The Charles De Gualle Airport In Paris, France

2232 words - 9 pages

On May 23, 2004, the Charles de Gaulle Airport in Paris, France, whisked travelers away to their destinations and received tens of thousands more. People were busily walking to and from their appointed terminals, paying little attention to the vast ceilings protecting them from the elements; the cold, rushing wind outside, threatening to send chills down a passenger’s spine along with the accompanying noise of the departure and return of planes at Charles de Gaulle Airport. The accumulation of noise in the airport, as well as the visual distractions surrounding each individual, proved to be the distraction of 20,00 people as dust floated down from the ceiling of Terminal 2E. No one expected the roof to collapse that morning at 7:00 a.m.
The Charles de Gaulle Airport is Europe’s second largest Airport and has three terminals: Terminal one caters to international travelers; Terminal Two caters to Air France and European Airlines, and Terminal Three caters to charter flights. As one of the largest Airports in the world, it isn’t surprising that the Airport needed another terminal to cater to the increase in flight traffic which has a growing rate of 11.4% at CDG. According to John Lichfield from The Independent, “terminal 2E was part of a projected new, four terminal hubs for Air France and its partner airlines, intended to lift CDG airport above Heathraw and Frankfurt as the premier airport in Europe (Lichfield, The Independent).” Upon the completion of the massive 650m structure, their terminal was “hailed as a masterpiece (Lichfield).” After the collapse 11 months later, engineers were left baffled, but after prolonged investigation, engineers agreed on the physical cause of the collapse. The structure was under physical strain. The cracking observed was caused by long term concrete creep, catalyzed by thermal movements making up the complex curved wall. The panels started to flex under the load; they were not built to flex, therefore they deteriorated until they collapsed (Bolton, NCE) . This weakness in the structure, which included perforations of the concrete vault made to install metal support parts and the progressive degradation of concrete, combined with the unseasonably cold weather, caused the ceiling to collapse and destroyed the three connecting footbridges within a 30m perimeter of Terminal 2E.This collapse miraculously killed only four people and injured three more.

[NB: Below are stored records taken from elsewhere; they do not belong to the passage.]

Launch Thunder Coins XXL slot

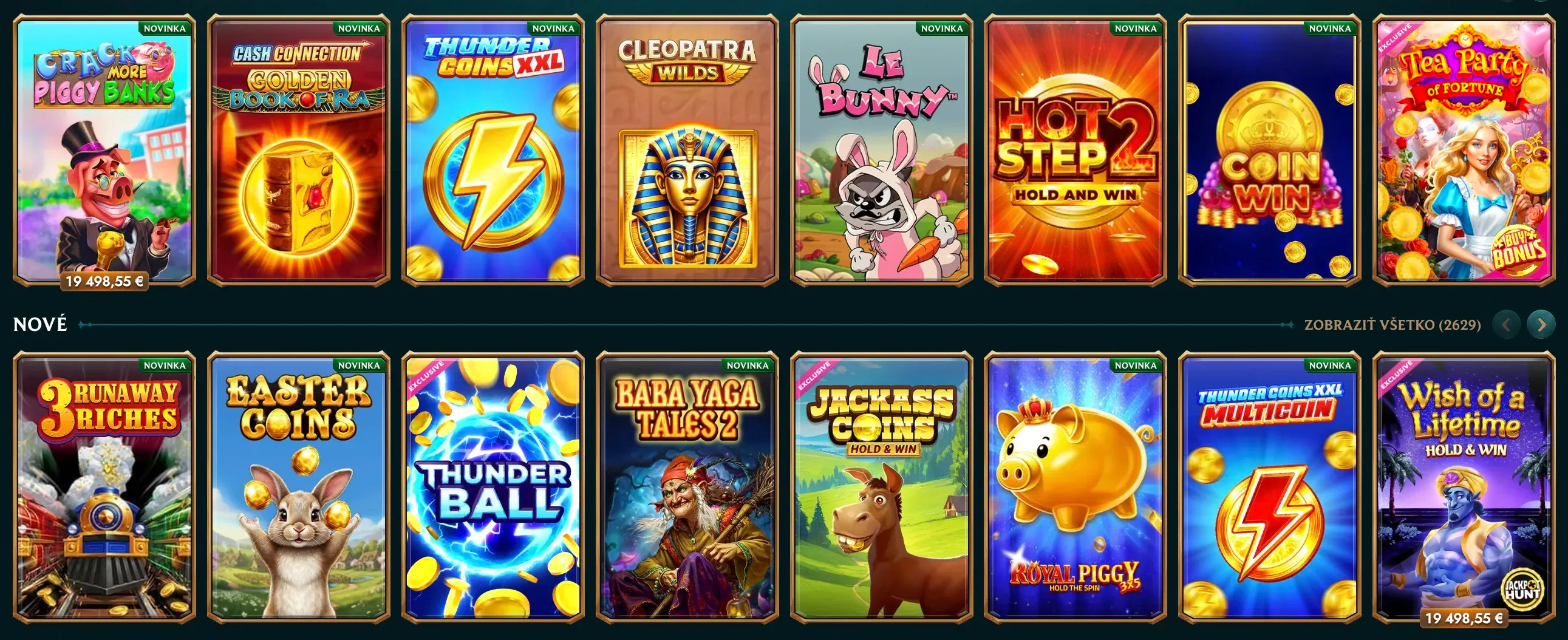pyautogui.click(x=493, y=150)

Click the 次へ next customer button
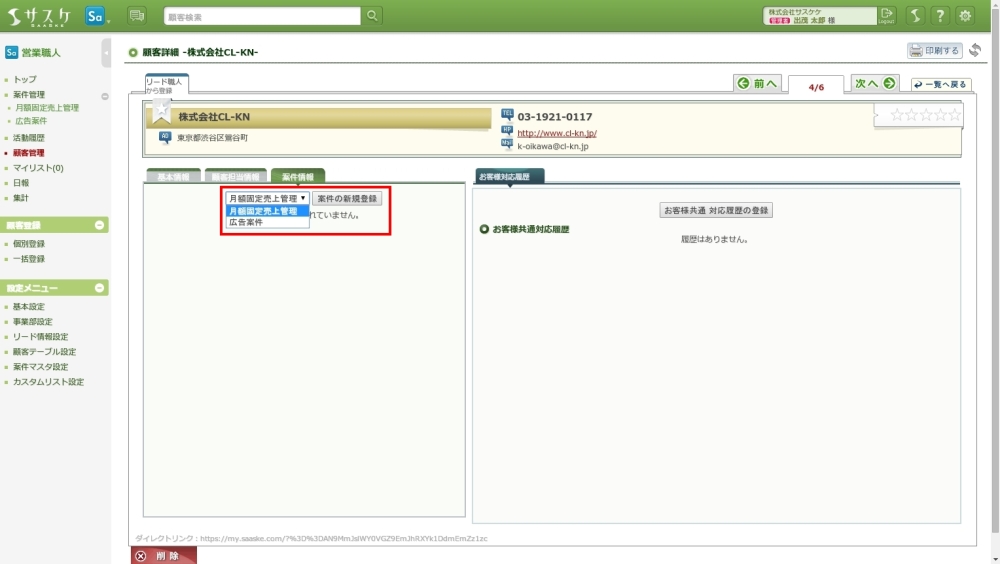[x=874, y=84]
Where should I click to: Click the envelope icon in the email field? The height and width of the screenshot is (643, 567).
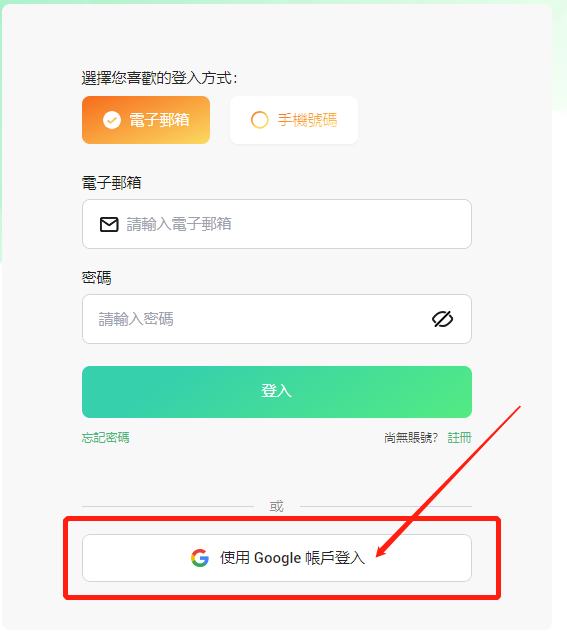109,224
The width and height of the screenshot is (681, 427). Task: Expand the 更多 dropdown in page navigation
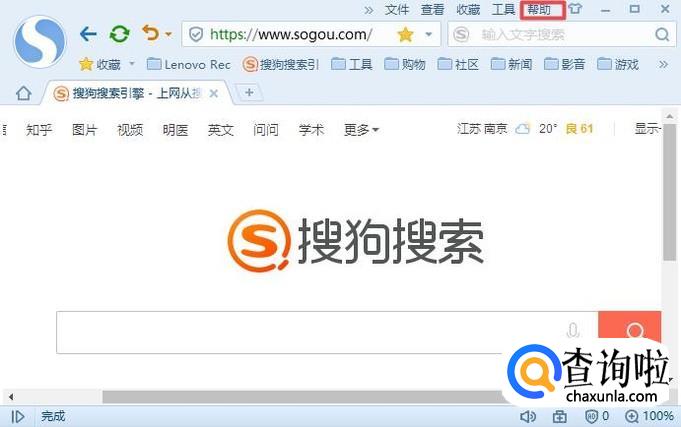(x=361, y=130)
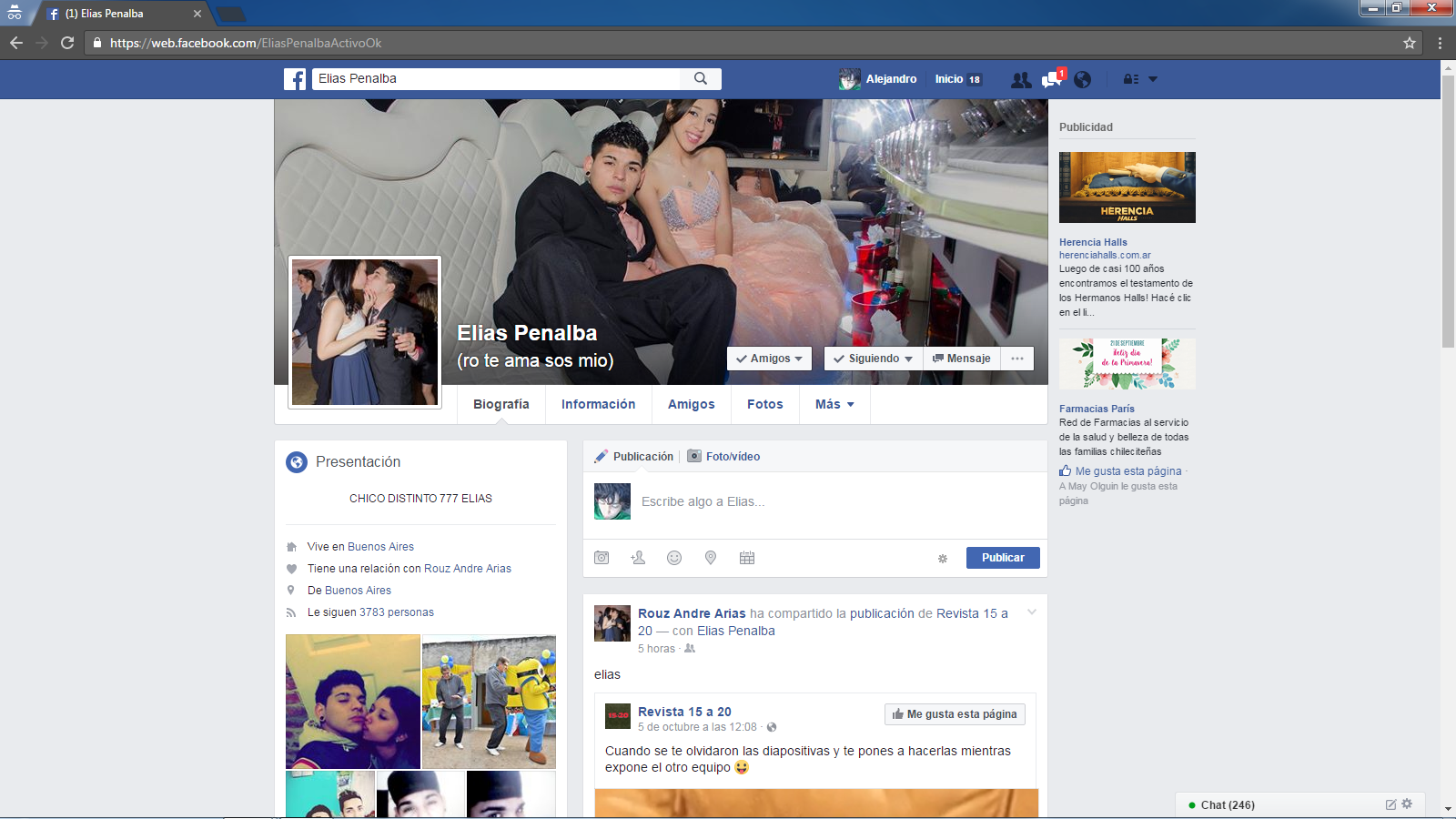Expand the Amigos friendship dropdown
Viewport: 1456px width, 819px height.
pos(769,359)
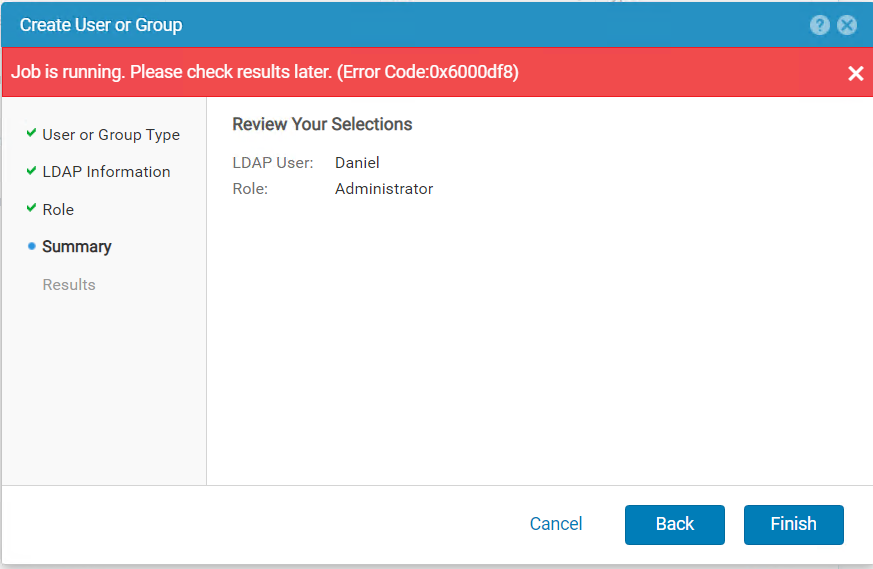Click green checkmark beside LDAP Information
The height and width of the screenshot is (569, 873).
click(32, 171)
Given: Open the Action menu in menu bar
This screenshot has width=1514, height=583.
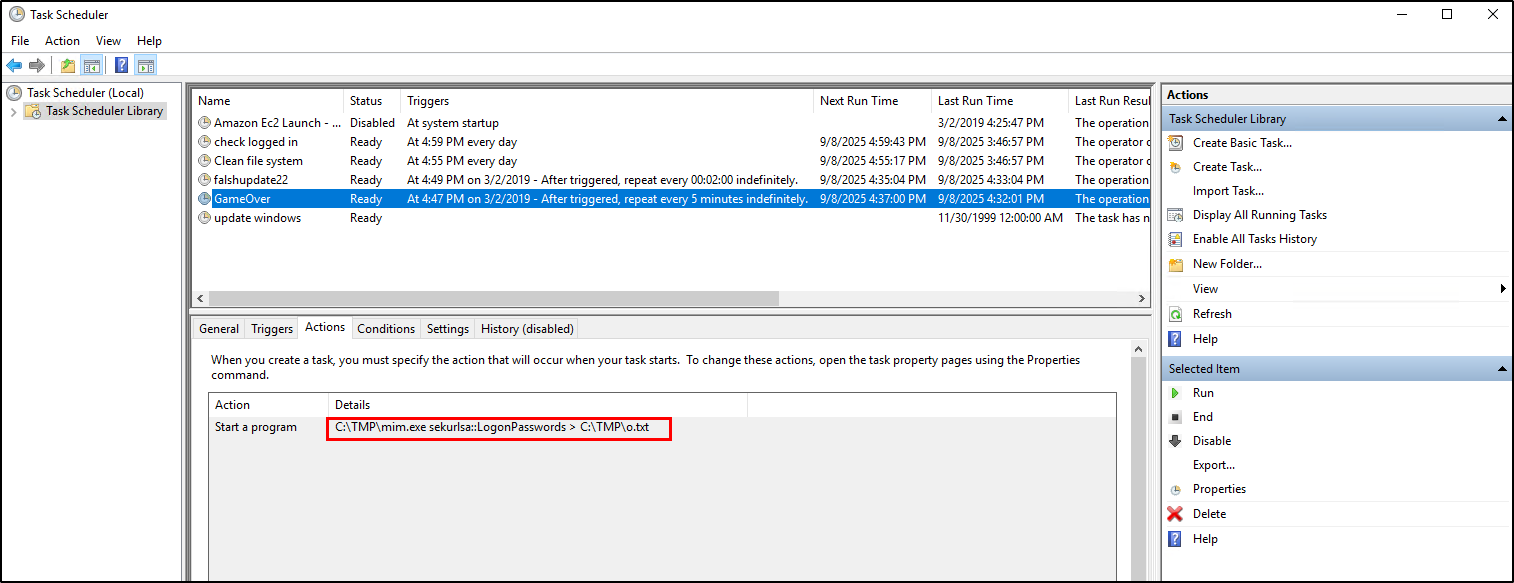Looking at the screenshot, I should [x=62, y=41].
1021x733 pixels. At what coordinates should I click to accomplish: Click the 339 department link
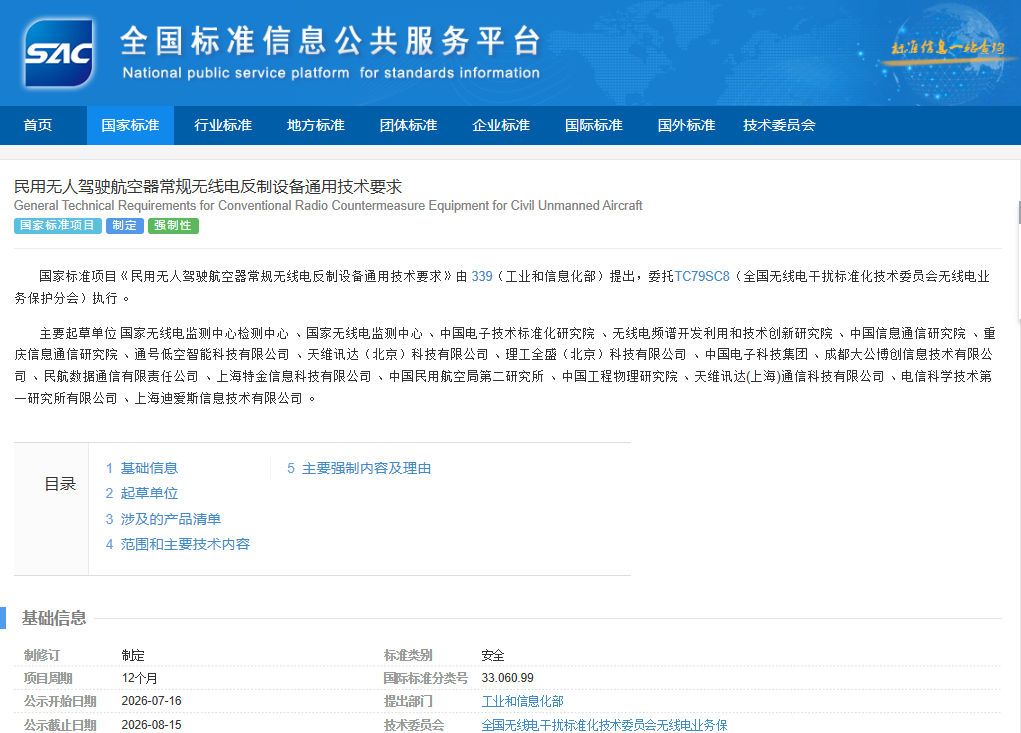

Speculation surrounding the terminal collapse is largely esoteric, but there are multiple theories that weave between one another that may have caused the collapse. Those include issues with the process and with every individual involved in the project. As with any construction project, each entity has a job to do. If an error occurs in one sector, the problem can escalate until it becomes detrimental to the entire project. It is the job of an engineer to anticipate these errors; to stay alert and to look for them as a project progresses. Any engineer may theorize...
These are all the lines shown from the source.